移行の前に決めておくこと(チェックリスト)
移行をスムーズに進めるために、着手前に次を確認・決定しておきます。ここが定まっていると、 マスタ移行から切替までが一気に進みます。
- 今のシステムから出せるファイルの様式が対応形式か(マスタ・取引データ・取引履歴それぞれ)。
- 得意先ごとの締日と、これまでの商品コード・取引先コードの棚卸し(そのまま引き継ぐため)。
- 過去データをどこまで遡って残すか(売上と仕入で分けて決める)。
- 切替の判定基準=締め・請求額・売掛残高が新旧で一致すること。
- 切替の区切り日(締めのタイミングに合わせて、途中で数字が割れないようにする)。
まとめ
乗り換えの怖さは「止まる・入れ直す・慣れない」の 3 つに整理でき、並走移行はそのそれぞれに 答えます。
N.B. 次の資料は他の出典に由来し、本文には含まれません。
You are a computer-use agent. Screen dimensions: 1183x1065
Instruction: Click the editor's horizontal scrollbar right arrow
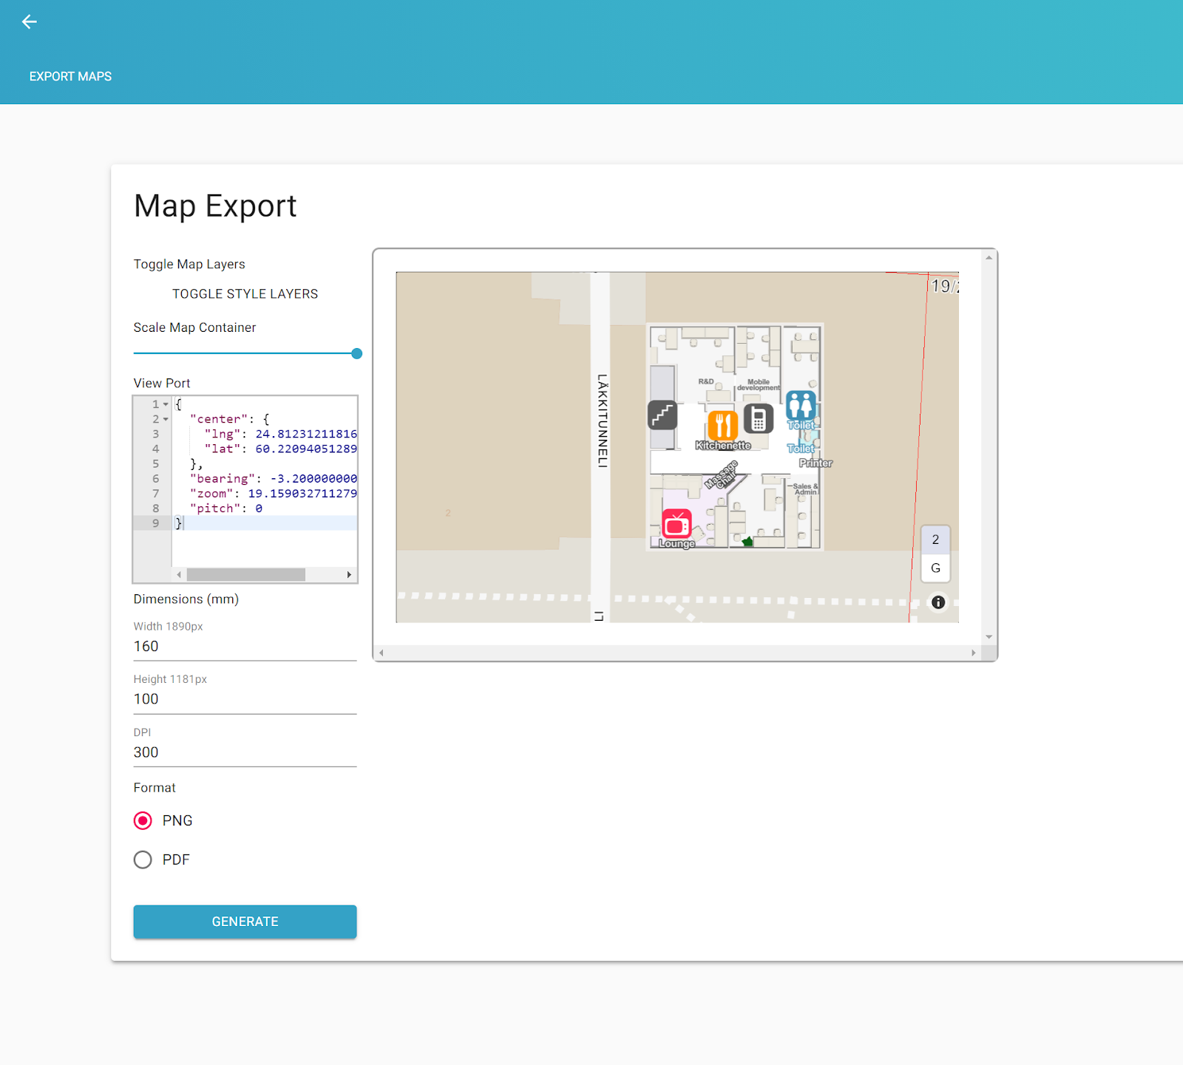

今を止めずに見比べて切り替え、データは移行で用意し、伝票の見た目を再現し、 稼働後も定例で伴走する——この進め方なら、少ない人手でも現実的に乗り換えられます。自社の 場合の進め方は導入・移行でご相談いただけます。
Sabaku ではどうなるか
Sabaku への乗り換えは、いまの業務を止めずに新旧を並べて動かしながら進められます。移行の段取りは運営が伴走するので、繁忙期でも一度にすべてを切り替える必要がありません。
並走移行の進め方を見るよくある質問
Q. 移行は何から始めればいいですか?
A. まず「今のシステムから何が出せるか」(マスタ・取引データ・取引履歴の対応形式)を確認するところから始めます。次に、得意先ごとの締日や商品・取引先コードを棚卸しし、どこまで遡って過去データを残すかを決めます。ここが定まれば、マスタ移行 → 過去データ取り込み → 並走 → 切替の順に進められます。対応形式や引き継げる範囲は、移行前に実データで確認します。
Q. 並走期間はどれくらい必要ですか?
A. 決まった日数はありません。締め・請求など月次で確定する数字を新旧で見比べ、一致を確認できるまでが目安です。多くは月をまたいで締めを一度通し、数字が合うことを確かめてから切り替えます。焦って一斉に移すより、確認が取れた範囲から段階的に移すほうが安全です。
Q. 並走中は新旧で二重入力になりませんか?
A. 並走の目的は「同じ数字が出るか」を確かめることなので、確認の期間は新旧の両方に記録が残ります。ただしマスタや過去の取引はデータ移行で引き継ぐため、ゼロから入れ直す二度手間とは別物です。負担を抑えるには、全業務ではなく締め・請求など突き合わせる範囲に絞って並走するのが現実的です。
Q. 切替はどの数字が合えば判断できますか?
A. 得意先ごとの締め・請求額や売掛残高など、月次でお金の根拠になる確定値が新旧で一致することが第一の目安です。日々の伝票そのものより、確定してお金につながる数字が合えば、切り替えても業務が崩れにくくなります。